[Target pointing data]
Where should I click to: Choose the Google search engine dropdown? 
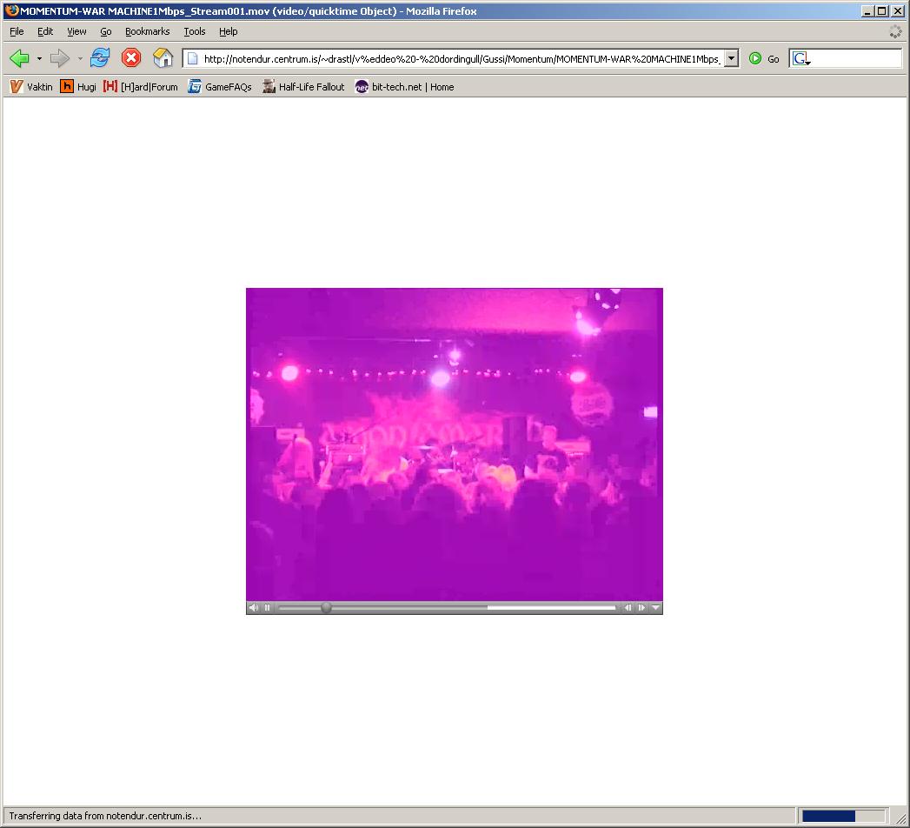pos(801,59)
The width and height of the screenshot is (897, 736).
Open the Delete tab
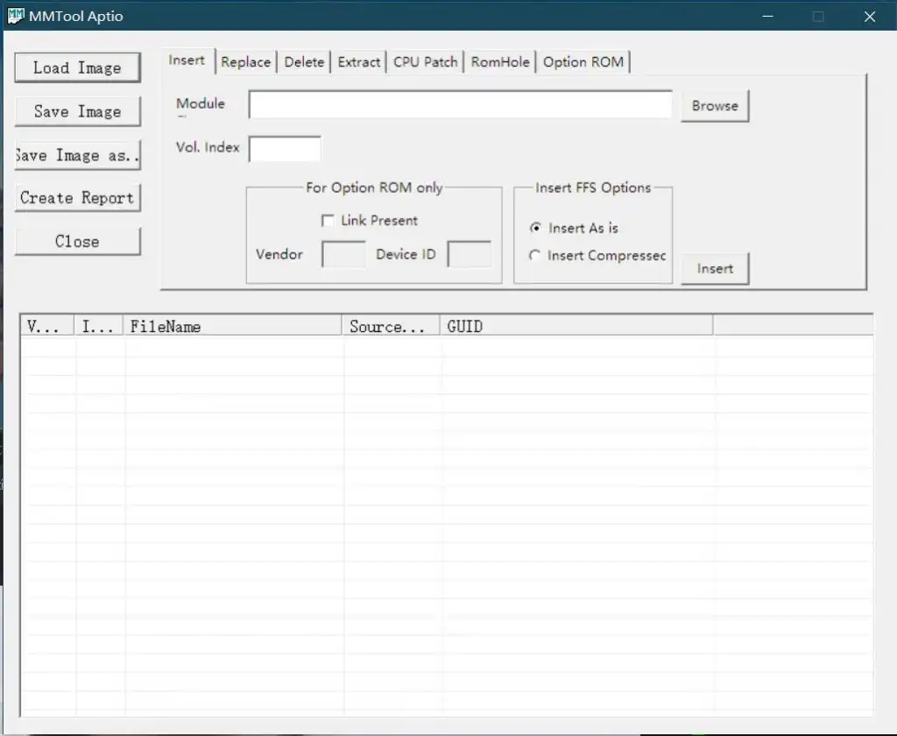[x=304, y=62]
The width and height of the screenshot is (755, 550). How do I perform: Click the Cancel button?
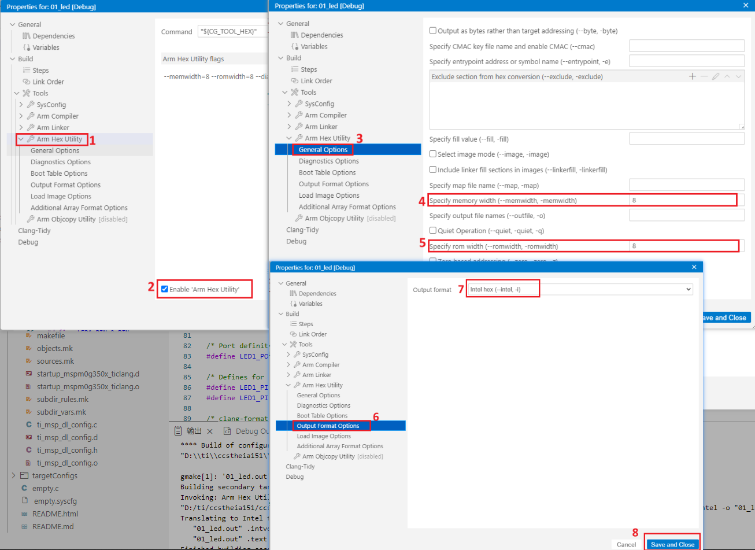coord(626,544)
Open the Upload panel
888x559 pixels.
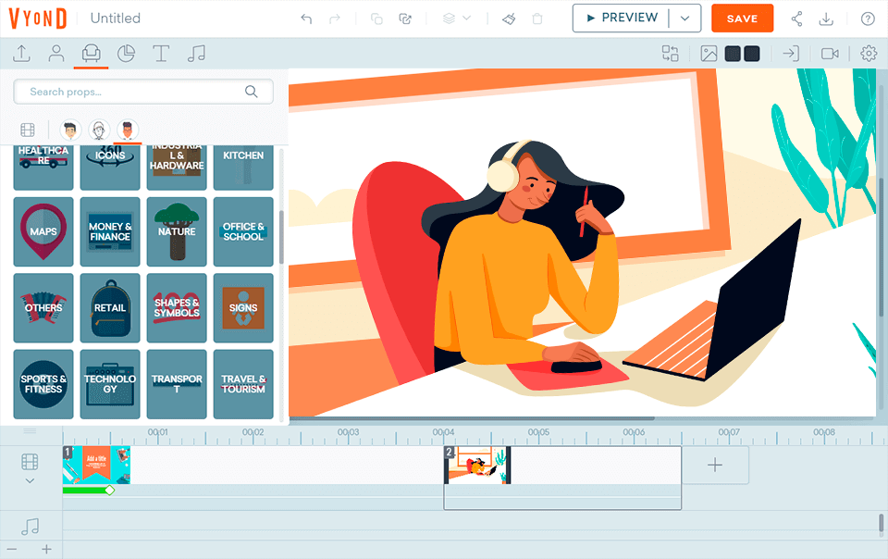(x=20, y=54)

Directions for this task
Rescale the data above by writing all of it out again, requests included, with every coordinate in the answers multiplied by 0.95 and rounded to the nearest whole number, halves rounded up, while the screenshot sizes stay unchanged. Leave the pictures out of your answer.

Task response
Where should I click to: Choose the Google search engine dropdown? 
pos(761,56)
The width and height of the screenshot is (897, 736).
Open the Delete tab
[x=289, y=59]
The width and height of the screenshot is (755, 550). How do I perform: Click the Cancel button?
coord(595,517)
Open the Upload panel
888x559 pixels.
(x=19, y=51)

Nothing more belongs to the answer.